[WHAT YOU HAVE TO DO]:
The lines from the one containing "Click the word Southampton in the score line" through the end of the entries are what to output; reproduce them exactly and add nothing.

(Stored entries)
#####

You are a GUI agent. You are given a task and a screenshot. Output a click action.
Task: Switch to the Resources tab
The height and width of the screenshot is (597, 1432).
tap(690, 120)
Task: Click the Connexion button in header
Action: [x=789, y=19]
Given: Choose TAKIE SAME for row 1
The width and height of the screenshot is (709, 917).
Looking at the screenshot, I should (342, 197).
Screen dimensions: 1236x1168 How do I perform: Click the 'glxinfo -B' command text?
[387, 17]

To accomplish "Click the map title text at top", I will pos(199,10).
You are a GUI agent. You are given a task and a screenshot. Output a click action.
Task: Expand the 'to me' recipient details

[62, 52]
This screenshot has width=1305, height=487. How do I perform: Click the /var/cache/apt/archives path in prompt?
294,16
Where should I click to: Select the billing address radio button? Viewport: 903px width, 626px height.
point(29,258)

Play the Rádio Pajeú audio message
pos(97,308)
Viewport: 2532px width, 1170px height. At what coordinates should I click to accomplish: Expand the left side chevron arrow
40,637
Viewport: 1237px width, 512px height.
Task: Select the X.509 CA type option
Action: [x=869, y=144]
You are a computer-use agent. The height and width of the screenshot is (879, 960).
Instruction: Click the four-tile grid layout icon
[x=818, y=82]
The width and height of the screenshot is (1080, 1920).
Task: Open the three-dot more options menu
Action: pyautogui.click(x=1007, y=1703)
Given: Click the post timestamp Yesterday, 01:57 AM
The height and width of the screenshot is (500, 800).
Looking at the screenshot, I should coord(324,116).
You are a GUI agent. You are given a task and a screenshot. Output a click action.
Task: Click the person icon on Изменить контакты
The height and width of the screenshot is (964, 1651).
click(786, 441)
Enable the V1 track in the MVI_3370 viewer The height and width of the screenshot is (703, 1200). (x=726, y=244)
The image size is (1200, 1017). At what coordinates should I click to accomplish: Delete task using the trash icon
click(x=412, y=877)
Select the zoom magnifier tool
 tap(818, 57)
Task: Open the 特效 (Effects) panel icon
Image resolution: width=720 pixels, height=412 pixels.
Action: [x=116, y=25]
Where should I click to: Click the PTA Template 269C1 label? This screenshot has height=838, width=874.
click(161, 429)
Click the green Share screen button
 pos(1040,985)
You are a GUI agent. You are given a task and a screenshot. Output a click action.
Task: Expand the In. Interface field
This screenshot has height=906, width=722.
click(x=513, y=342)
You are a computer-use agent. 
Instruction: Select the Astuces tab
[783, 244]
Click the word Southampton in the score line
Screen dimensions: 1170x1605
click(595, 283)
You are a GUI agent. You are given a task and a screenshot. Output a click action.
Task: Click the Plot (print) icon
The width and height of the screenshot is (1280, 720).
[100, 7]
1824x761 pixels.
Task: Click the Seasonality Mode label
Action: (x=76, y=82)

#####

[SOLUTION BELOW]:
Click the word Southampton in the score line
Screen dimensions: 1170x1605
click(595, 283)
You are a GUI agent. You are given a task and a screenshot. Output a click action.
Task: Click the Plot (print) icon
The width and height of the screenshot is (1280, 720).
[100, 7]
1824x761 pixels.
Task: Click the Seasonality Mode label
Action: (x=76, y=82)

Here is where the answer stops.